▶ What the exercise asks: A faithful copy of the entries is required, with no images in it.

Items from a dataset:
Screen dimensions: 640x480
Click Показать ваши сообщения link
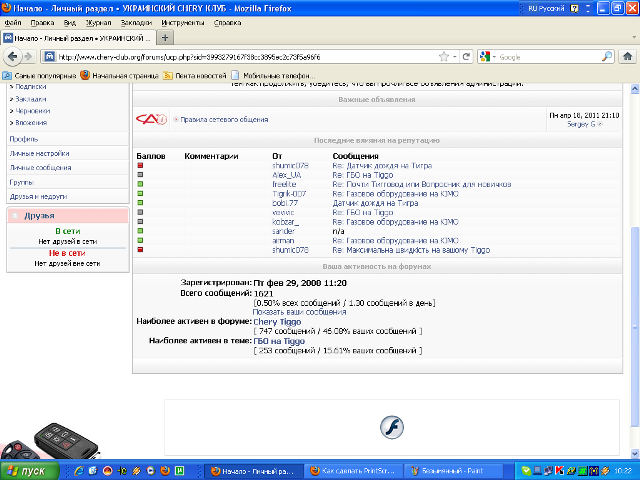299,312
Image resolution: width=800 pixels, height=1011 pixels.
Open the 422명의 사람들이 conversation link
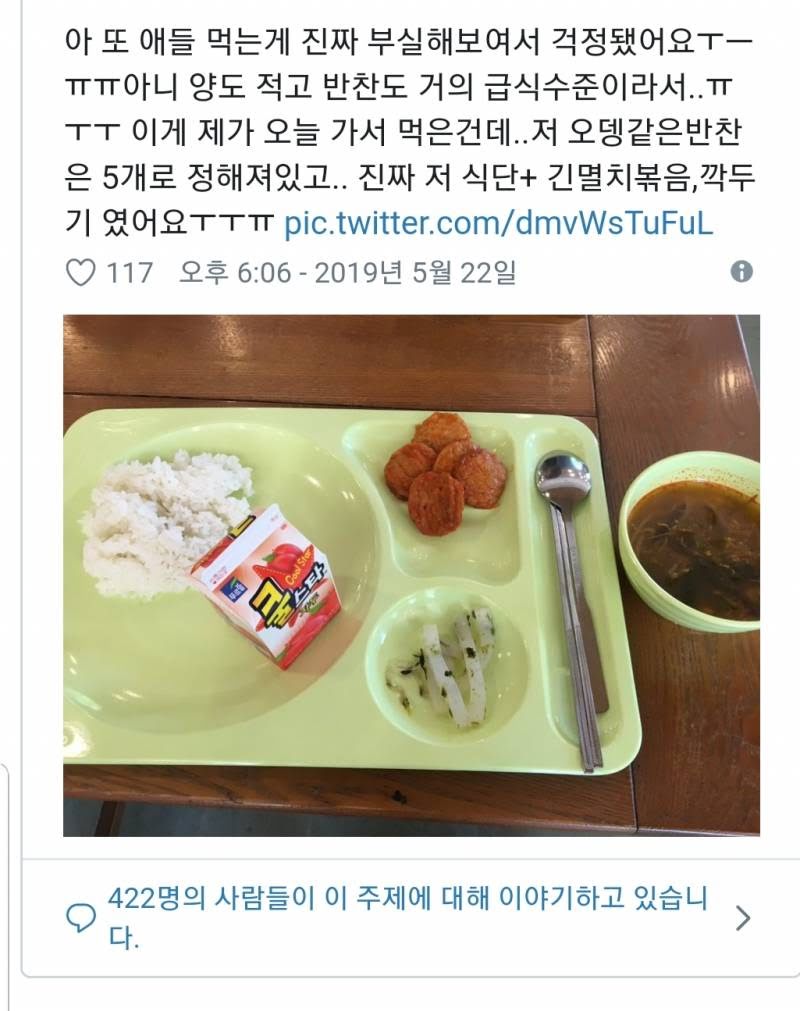tap(407, 917)
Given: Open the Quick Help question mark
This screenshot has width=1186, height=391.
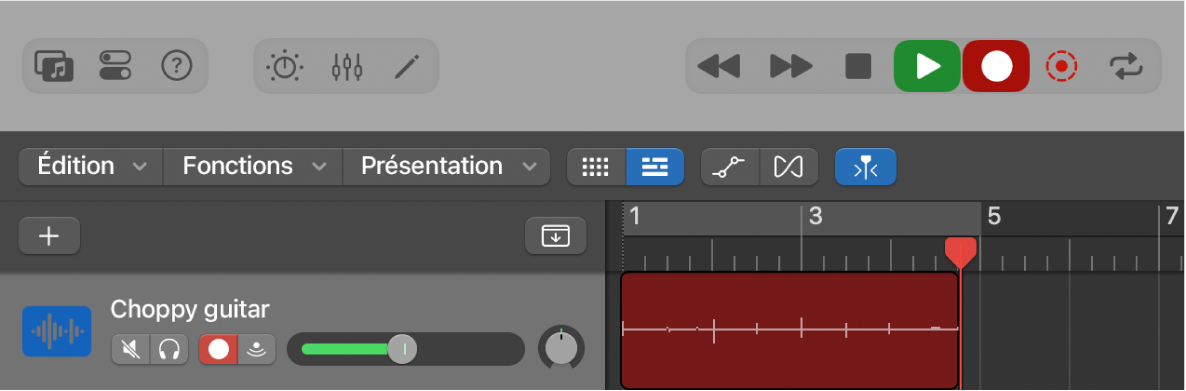Looking at the screenshot, I should [176, 67].
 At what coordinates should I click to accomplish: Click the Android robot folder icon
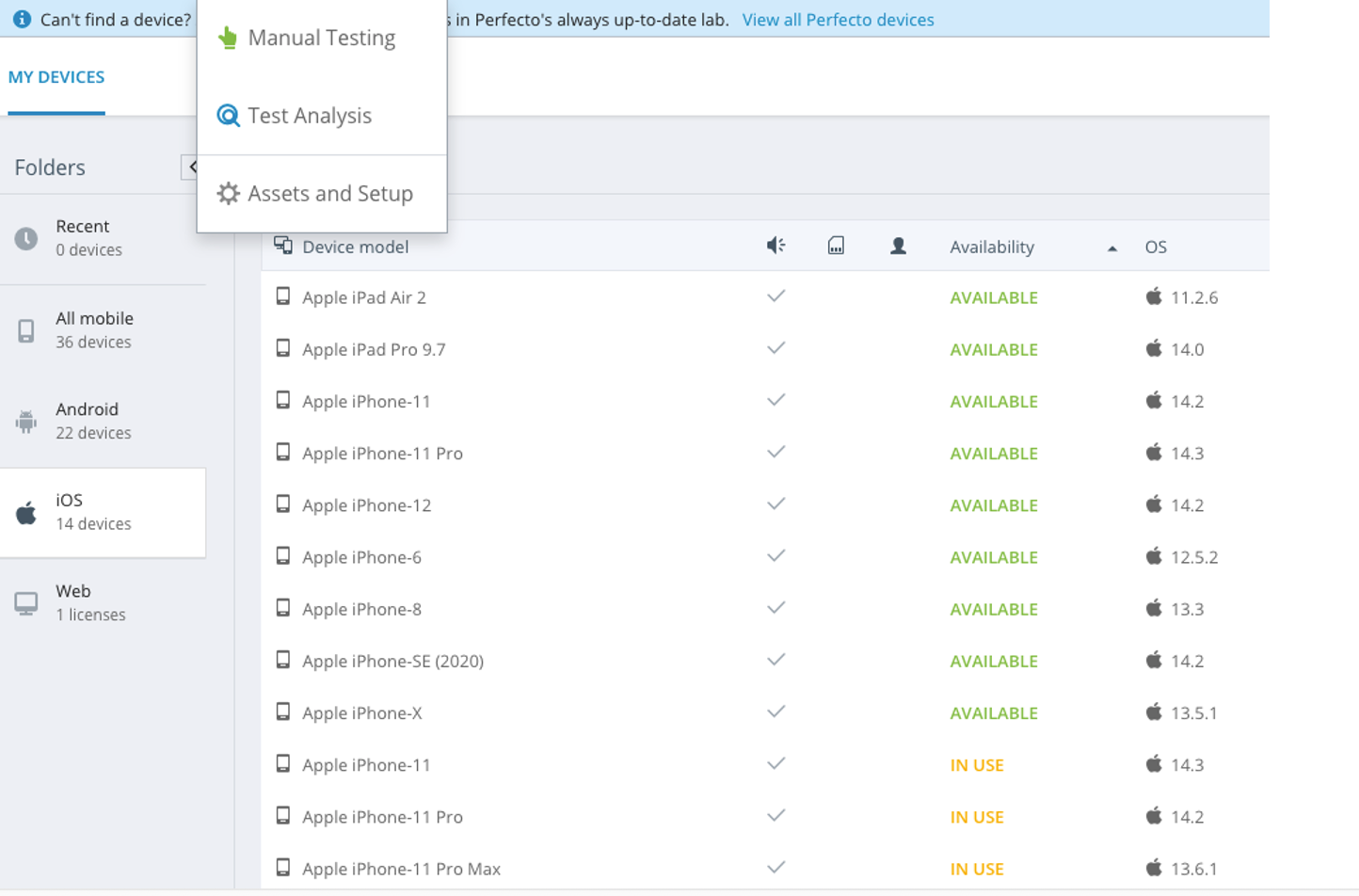pos(26,422)
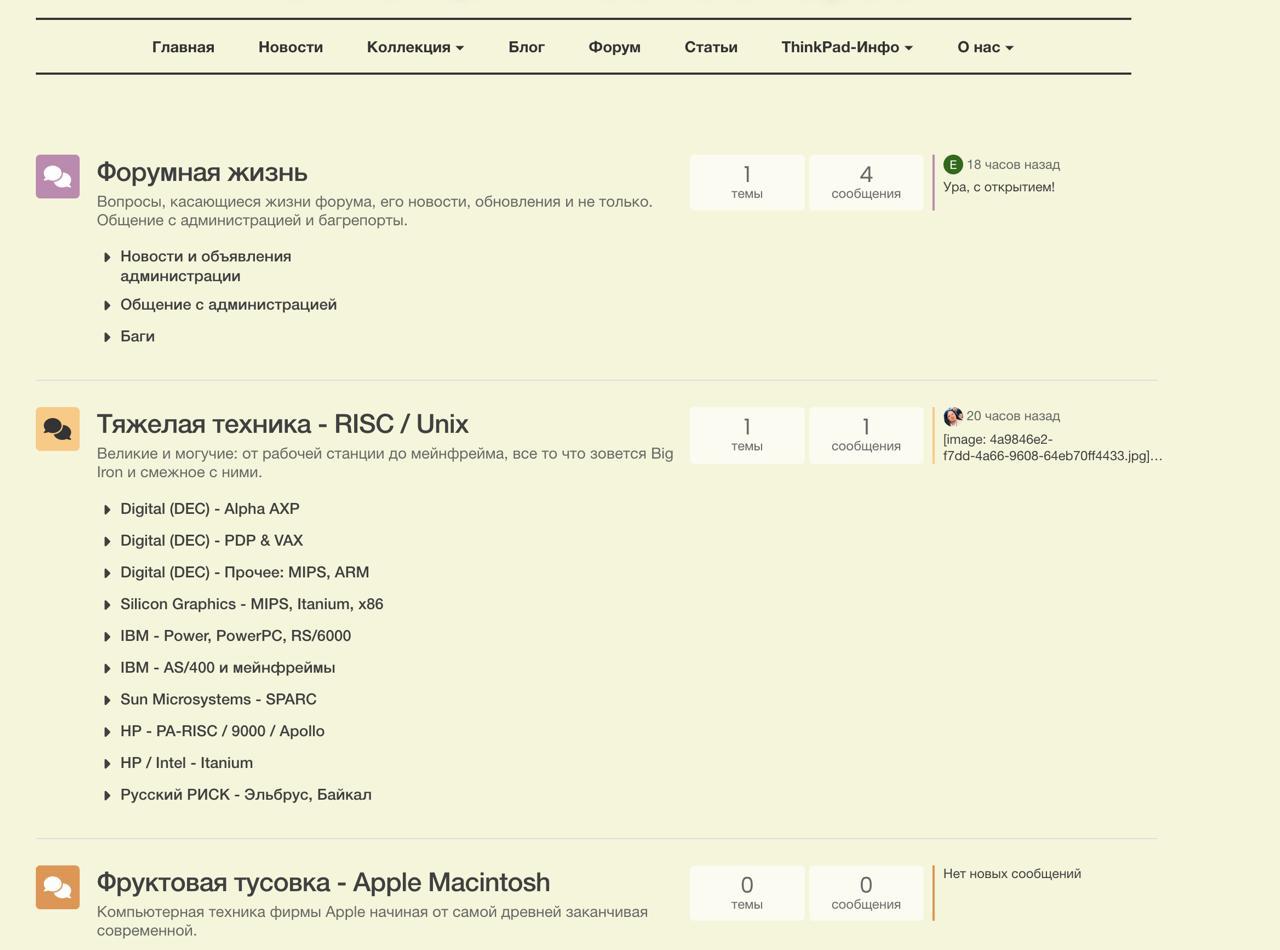Open the Коллекция dropdown menu
Viewport: 1280px width, 950px height.
click(415, 47)
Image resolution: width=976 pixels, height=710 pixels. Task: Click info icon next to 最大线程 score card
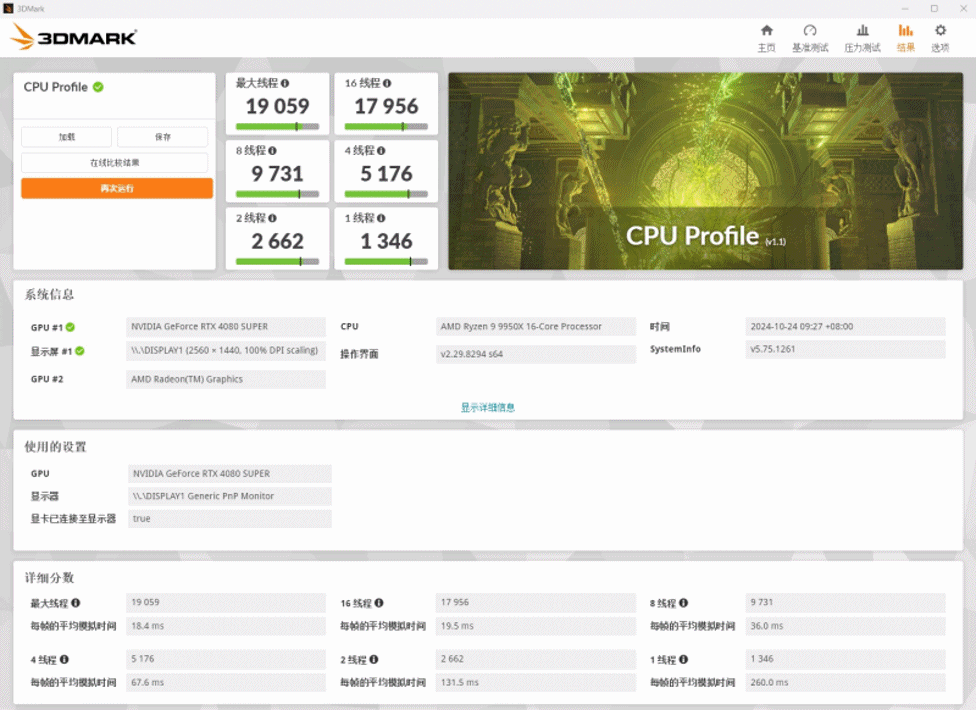click(284, 83)
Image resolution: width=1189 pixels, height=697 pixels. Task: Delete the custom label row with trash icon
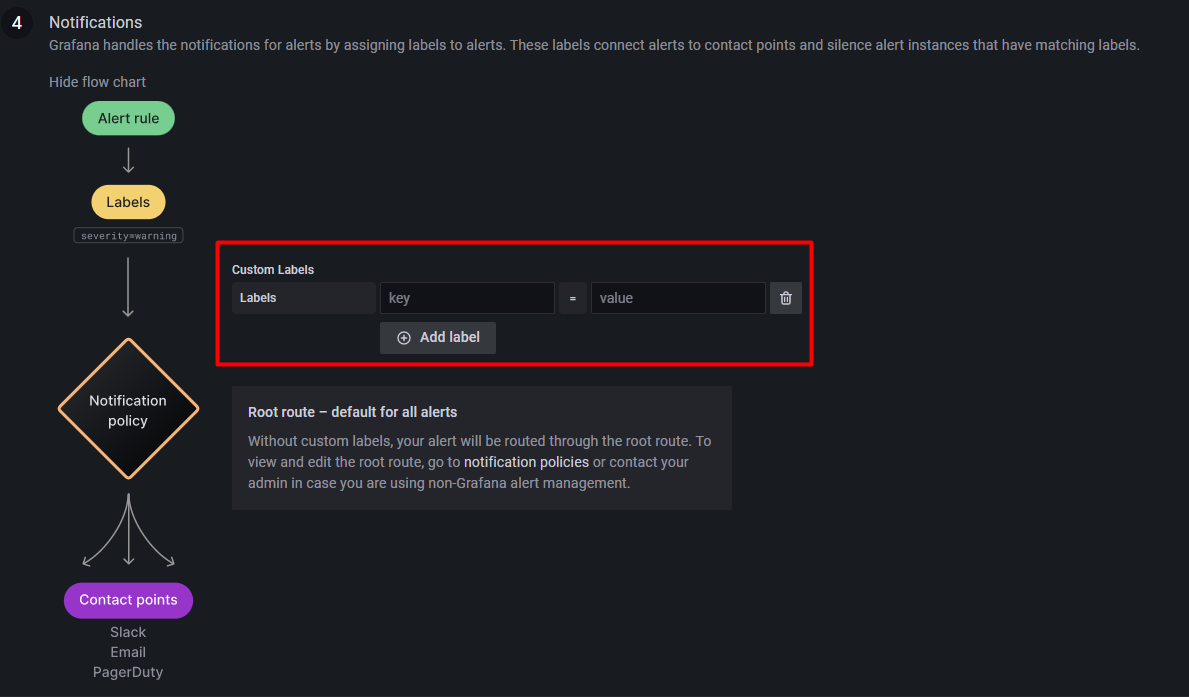click(786, 298)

▶ Solution to this problem:
Screen dimensions: 640x480
Click Показать ваши сообщения link
299,312
Image resolution: width=800 pixels, height=1011 pixels.
Open the 422명의 사람들이 conversation link
tap(407, 917)
Given: Open the Quick Help question mark
This screenshot has width=1186, height=391.
Looking at the screenshot, I should [176, 67].
 At what coordinates should I click to accomplish: Click the Android robot folder icon
pos(26,422)
Open the Коллекция dropdown menu
Viewport: 1280px width, 950px height.
click(415, 47)
Image resolution: width=976 pixels, height=710 pixels. Task: Click info icon next to 最大线程 score card
click(284, 83)
Image resolution: width=1189 pixels, height=697 pixels. Task: Delete the custom label row with trash icon
click(786, 298)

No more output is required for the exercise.